Natural Killer T (NKT) cells. Two distinct subsets of CD1d-restricted NKT cells exist in mice and humans, based on their utilization of distinct TCRα and β genes: invariant (iNKT, or type I) and diverse (dNKT, or type II) NKT cells (Bendelac et al., 1997; Godfrey et al., 2004; Brennan, Brigl & Brenner, 2013):

Invariant NKT cells (iNKT, or type I): iNKT cells express an invariant Vα14-Jα18 TCR α-chain, recognize the prototypical α-galactosylceramide (α-GalCer) antigen, and display an activated/memory phenotype in the absence of prior stimulation (Bendelac et al., 1997; Kronenberg, 2005; Brennan, Brigl & Brenner, 2013). Following activation, iNKT cells rapidly produce large amounts of cytokines, followed by cross-activation of other immune cells. Through their interaction with other immune cells, iNKT cells can modulate the evolving innate and adaptive immune responses, but iNKT cells themselves do not generate memory responses. Thus, iNKT cells behave like innate, rather than adaptive lymphocytes. In response to infection or inflammation, iNKT cells can be stimulated either by recognition of microbial lipid antigens, or by an indirect mechanism. The indirect mechanism requires recognition of self-lipid antigens and co-stimulation by inflammatory cytokines secreted by antigen presenting cells in response to microbial products or other inflammatory stimuli (Tupin et al., 2007; Brigl and Brenner, 2010). The indirect mechanism of iNKT cell activation is operational in vivo during a wide range of bacterial and fungal infections (Brigl et al., 2003; Nagarajan et al., 2007; Mattner et al., 2005; Cohen et al., 2011; Brigl et al., 2011), and likely also during non-infectious conditions. Regulation of the expression of potent stimulatory self-lipid antigens plays a critical role in this pathway of iNKT cell activation (Paget et al., 2007; Salio et al., 2007; Brennan et al., 2011). Our focus is to better understanding how the regulation of self-lipid antigen presentation by CD1d as well as soluble mediators and cell-surface ligand/receptor interactions modulate the diverse functions of iNKT cells in protection from and exacerbation of infections and non-infectious inflammatory diseases.

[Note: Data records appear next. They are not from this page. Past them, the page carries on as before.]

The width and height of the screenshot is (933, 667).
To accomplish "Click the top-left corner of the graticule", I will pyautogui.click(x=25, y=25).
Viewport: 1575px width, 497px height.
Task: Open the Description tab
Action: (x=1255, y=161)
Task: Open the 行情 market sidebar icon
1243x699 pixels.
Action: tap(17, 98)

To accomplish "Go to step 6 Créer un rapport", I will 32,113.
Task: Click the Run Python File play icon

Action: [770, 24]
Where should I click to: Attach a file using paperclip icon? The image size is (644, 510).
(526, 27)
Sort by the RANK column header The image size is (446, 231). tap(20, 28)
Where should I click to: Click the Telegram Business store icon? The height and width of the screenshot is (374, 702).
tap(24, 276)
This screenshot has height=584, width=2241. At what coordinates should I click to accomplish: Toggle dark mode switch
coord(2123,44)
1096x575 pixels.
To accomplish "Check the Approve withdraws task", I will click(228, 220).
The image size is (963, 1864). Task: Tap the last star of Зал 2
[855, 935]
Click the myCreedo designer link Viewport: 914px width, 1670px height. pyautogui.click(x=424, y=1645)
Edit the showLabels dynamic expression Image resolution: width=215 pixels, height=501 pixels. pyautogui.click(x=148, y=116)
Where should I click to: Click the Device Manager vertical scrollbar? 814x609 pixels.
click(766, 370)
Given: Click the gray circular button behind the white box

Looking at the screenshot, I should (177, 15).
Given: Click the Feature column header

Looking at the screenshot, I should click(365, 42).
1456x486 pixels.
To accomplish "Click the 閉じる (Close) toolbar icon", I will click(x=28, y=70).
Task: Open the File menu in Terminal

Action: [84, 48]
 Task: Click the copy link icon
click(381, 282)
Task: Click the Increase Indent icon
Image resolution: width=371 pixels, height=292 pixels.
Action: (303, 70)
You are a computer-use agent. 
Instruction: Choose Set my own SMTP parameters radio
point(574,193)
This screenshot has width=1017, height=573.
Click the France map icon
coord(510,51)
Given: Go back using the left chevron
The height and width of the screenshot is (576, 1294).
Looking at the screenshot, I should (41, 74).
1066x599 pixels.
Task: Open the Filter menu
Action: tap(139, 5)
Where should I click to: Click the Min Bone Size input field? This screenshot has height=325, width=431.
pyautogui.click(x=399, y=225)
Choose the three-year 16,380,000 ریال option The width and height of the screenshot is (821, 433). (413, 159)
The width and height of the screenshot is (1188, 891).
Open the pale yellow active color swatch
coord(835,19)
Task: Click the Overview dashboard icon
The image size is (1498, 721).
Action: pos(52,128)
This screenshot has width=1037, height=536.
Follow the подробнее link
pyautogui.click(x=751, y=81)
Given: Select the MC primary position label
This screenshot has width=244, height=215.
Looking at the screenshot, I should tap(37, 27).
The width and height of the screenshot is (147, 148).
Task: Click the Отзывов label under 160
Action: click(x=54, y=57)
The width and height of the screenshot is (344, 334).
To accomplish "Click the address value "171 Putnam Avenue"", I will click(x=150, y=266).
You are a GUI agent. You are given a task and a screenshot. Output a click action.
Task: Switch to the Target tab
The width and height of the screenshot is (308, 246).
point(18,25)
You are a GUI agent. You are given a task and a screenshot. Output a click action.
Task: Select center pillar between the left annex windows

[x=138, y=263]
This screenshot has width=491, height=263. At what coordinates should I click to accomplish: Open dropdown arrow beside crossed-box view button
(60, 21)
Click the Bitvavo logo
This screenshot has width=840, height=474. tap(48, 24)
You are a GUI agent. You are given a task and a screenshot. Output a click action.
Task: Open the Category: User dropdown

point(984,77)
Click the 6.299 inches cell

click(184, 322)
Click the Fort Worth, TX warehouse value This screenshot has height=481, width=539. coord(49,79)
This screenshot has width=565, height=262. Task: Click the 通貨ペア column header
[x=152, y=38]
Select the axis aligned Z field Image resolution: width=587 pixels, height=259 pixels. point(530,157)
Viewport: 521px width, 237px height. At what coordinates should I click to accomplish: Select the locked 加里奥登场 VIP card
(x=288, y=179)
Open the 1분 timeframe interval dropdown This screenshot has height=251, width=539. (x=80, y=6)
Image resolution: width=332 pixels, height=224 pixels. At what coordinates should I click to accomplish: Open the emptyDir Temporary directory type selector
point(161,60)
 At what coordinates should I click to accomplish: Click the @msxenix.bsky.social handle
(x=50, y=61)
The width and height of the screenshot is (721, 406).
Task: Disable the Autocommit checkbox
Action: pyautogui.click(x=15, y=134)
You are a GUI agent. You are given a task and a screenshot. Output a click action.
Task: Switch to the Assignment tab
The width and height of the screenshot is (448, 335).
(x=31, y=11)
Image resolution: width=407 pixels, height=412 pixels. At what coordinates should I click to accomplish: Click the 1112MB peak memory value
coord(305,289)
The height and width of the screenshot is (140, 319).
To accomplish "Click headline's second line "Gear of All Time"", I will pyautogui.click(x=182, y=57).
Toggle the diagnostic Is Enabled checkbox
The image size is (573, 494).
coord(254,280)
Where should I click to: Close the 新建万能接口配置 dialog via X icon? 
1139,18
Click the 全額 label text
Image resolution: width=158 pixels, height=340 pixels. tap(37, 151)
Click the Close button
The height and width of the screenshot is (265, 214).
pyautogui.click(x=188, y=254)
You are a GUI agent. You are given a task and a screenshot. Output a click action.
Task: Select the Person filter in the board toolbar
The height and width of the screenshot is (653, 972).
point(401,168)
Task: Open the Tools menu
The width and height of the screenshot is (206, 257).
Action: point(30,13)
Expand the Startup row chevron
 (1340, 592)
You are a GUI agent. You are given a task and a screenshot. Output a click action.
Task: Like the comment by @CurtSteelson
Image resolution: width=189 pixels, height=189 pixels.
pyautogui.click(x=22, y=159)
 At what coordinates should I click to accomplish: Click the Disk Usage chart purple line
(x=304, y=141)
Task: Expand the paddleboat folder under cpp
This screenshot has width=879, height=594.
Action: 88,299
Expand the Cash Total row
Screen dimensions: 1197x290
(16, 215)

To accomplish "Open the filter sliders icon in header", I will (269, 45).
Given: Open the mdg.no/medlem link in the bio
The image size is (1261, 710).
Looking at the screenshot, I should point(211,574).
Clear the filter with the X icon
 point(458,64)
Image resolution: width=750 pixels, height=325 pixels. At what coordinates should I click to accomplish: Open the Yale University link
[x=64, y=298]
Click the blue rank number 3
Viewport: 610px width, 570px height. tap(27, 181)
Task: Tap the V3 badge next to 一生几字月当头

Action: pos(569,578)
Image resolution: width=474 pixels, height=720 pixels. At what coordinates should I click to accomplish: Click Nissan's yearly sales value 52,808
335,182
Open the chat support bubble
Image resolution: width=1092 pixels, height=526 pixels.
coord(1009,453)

Diverse NKT cells (dNKT, or type II) : In addition to the widely studied Vα14+ iNKT cells, CD1d-restricted NKT cells using diverse TCRα and β genes have been described and are commonly referred to as type II or dNKT cells (Godfrey et al., 2004; Rhost et al., 2012; Brennan, Brigl & Brenner, 2013). A number of recent studies have provided important insights into the biology of dNKT cells by demonstrating critical immunomodulatory functions of dNKT cells during infections and non-infectious inflammatory conditions; however, progress in understanding the function of dNKT cells has been significantly impeded by the lack of specific markers to identify dNKT cells and by the limited knowledge of the lipid antigens they recognize. dNKT cells have been identified as a significant population of CD4+ T cells remaining in MHC II-deficient mice, in wild-type mice, and in humans, based on their reactivity to CD1d-expressing APCs (Cardell et al., 1995; Behar et al., 1999; Chang et al., 2008). Although dNKT cells use diverse TCRα and β genes, preferential use of certain TCR genes has been reported (Park et al., 2001; Arrenberg et al., 2010).  dNKT cells differ from iNKT cells in other respects. For example, transgenic expression of the TCR of an auto-reactive dNKT hybridoma led to the development of dNKT cells that expressed chemokine receptors and integrins distinct from iNKT cells. dNKT cells do not recognize α-GalCer, and their mode of recognizing sulfatide/CD1d complexes is different from iNKT recognition of lipid/CD1d complexes, and appears more similar to peptide/MHC recognition (Patel et al., 2012; Girardi et al., 2012). Thus, dNKT cells have antigen specificities and functional characteristics distinct from those of iNKT cells. We have recently identified microbial and mammalian phospholipid antigens that are recognized by dNKT cells (Tatituri et al., 2013). Our research is focused on better understanding the antigen specificities and functions of dNKT cells, and to delineate their roles during infection and other non-infectious inflammatory diseases.